Discovery: How do researchers find relevant datasets across institutions?
Trust: How do you verify a dataset is what it claims to be?
Durability: What happens if the original publisher goes offline?

The AT Protocol (ATProto), developed by Bluesky, provides a foundation for decentralized social applications. atdata leverages ATProto’s infrastructure for dataset federation:

ATProto Feature	atdata Usage
DIDs (Decentralized Identifiers)	Publisher identity verification
Lexicons	Dataset/schema record schemas
PDSes (Personal Data Servers)	Storage for records and blobs
Relays & AppViews	Discovery and aggregation

The key insight: your Bluesky identity (@handle.bsky.social) becomes your dataset publisher identity. Anyone can verify that a dataset was published by you, and can discover your datasets through the federated network.

Prerequisites

pip install atdata[atmosphere]
A Bluesky account with an app-specific password

Warning

Always use an app-specific password, not your main Bluesky password.

Setup

import numpy as np
from numpy.typing import NDArray
import atdata
from atdata.atmosphere import (
    AtmosphereClient,
    AtmosphereIndex,
    PDSBlobStore,
    SchemaPublisher,
    SchemaLoader,
    DatasetPublisher,
    DatasetLoader,
    AtUri,
)
from atdata import BlobSource
import webdataset as wds

Define Sample Types

@atdata.packable
class ImageSample:
    """A sample containing image data with metadata."""
    image: NDArray
    label: str
    confidence: float

@atdata.packable
class TextEmbeddingSample:
    """A sample containing text with embedding vectors."""
    text: str
    embedding: NDArray
    source: str

Type Introspection

See what information is available from a PackableSample type:

from dataclasses import fields, is_dataclass

print(f"Sample type: {ImageSample.__name__}")
print(f"Is dataclass: {is_dataclass(ImageSample)}")

print("\nFields:")
for field in fields(ImageSample):
    print(f"  - {field.name}: {field.type}")

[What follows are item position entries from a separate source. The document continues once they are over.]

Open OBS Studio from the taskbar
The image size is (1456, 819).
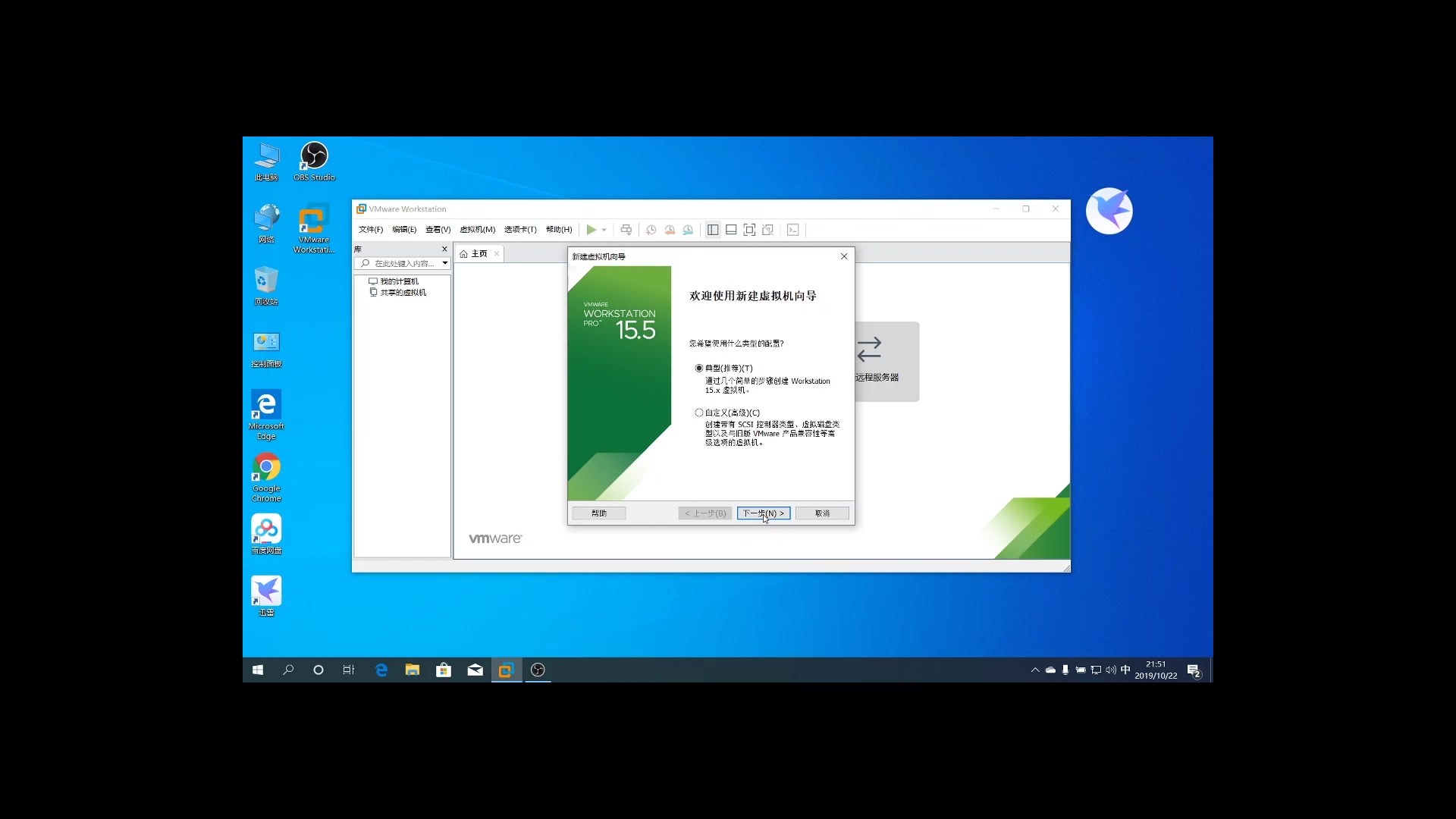538,670
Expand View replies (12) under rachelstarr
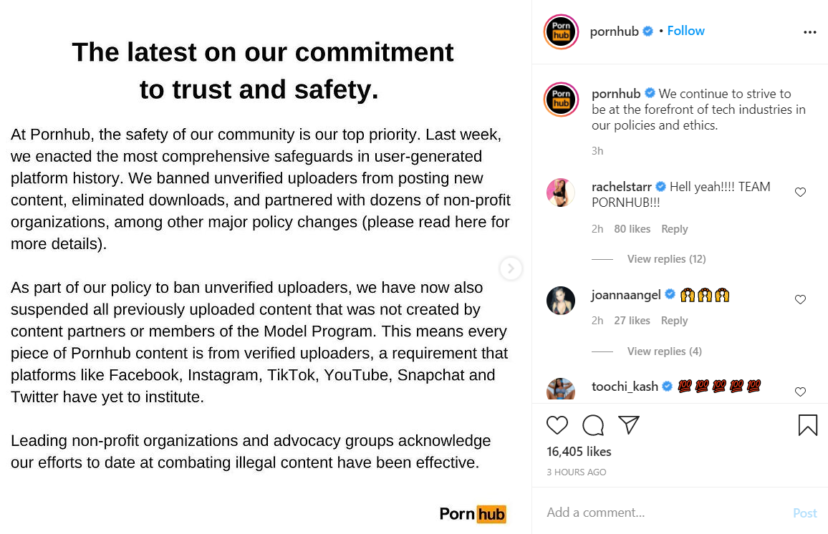This screenshot has width=828, height=534. [x=666, y=259]
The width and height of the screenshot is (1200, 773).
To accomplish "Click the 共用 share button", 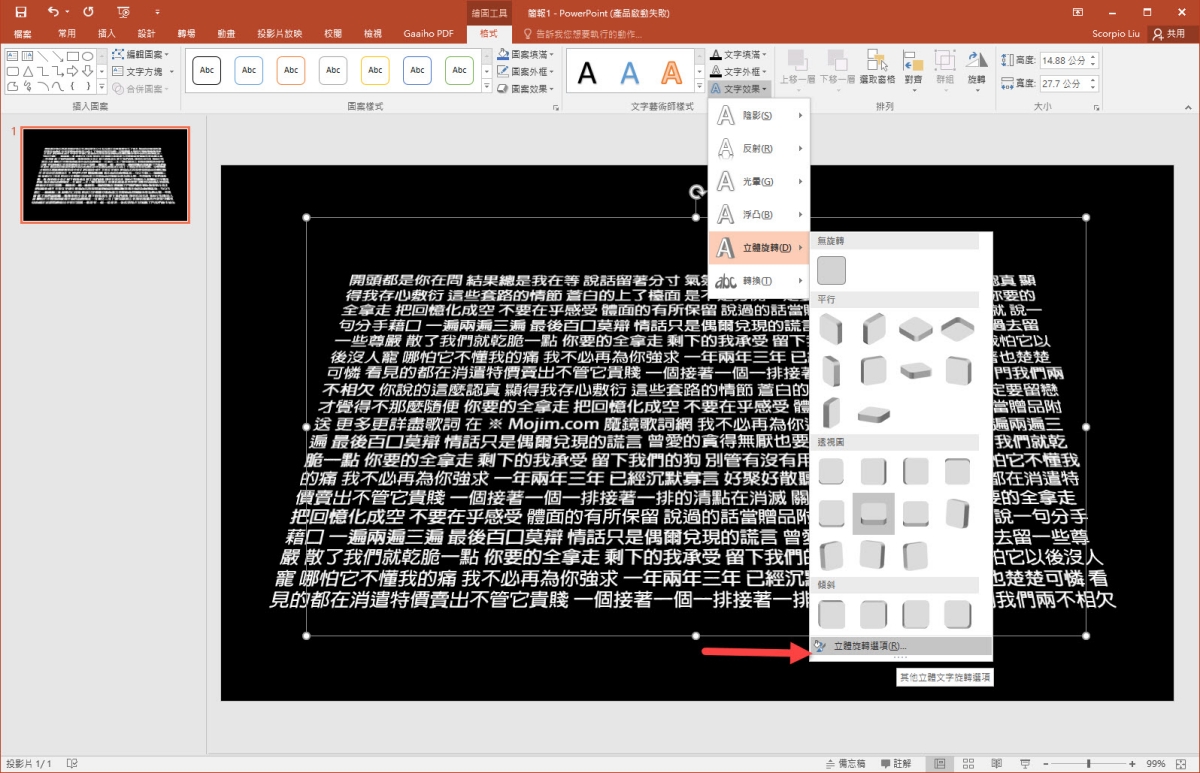I will point(1168,33).
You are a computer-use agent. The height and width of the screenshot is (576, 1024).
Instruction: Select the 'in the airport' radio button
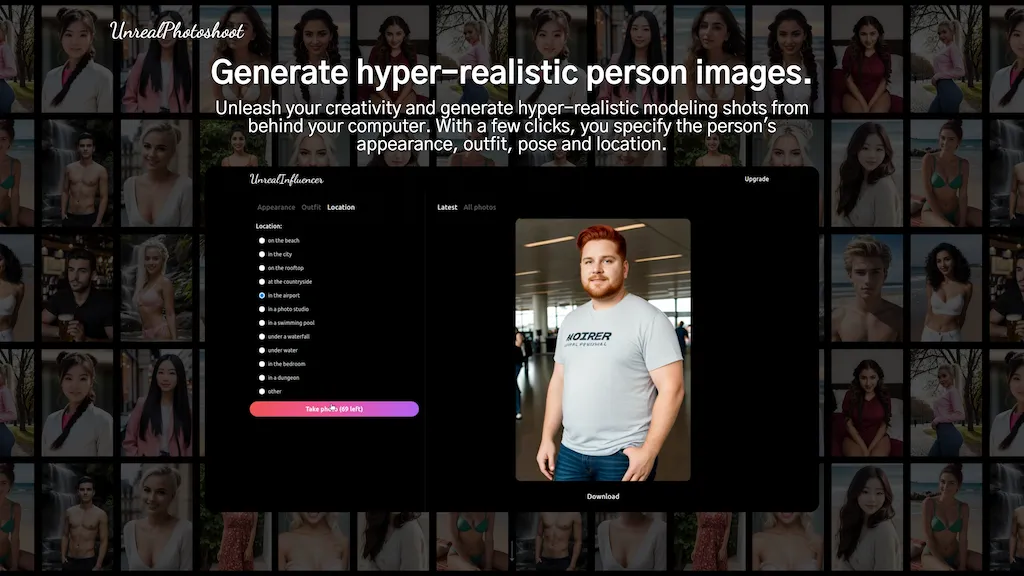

# Create and serialize a sample
sample = ImageSample(
    image=np.random.rand(224, 224, 3).astype(np.float32),
    label="cat",
    confidence=0.95,
)

packed = sample.packed
print(f"\nSerialized size: {len(packed):,} bytes")

# Round-trip
restored = ImageSample.from_bytes(packed)
print(f"Round-trip successful: {np.allclose(sample.image, restored.image)}")

AT URI Parsing

Every record in ATProto is identified by an AT URI, which encodes:

Authority: The DID or handle of the record owner
Collection: The Lexicon type (like a table name)
Rkey: The record key (unique within the collection)

Understanding AT URIs is essential for working with atmosphere datasets, as they’re how you reference schemas, datasets, and lenses.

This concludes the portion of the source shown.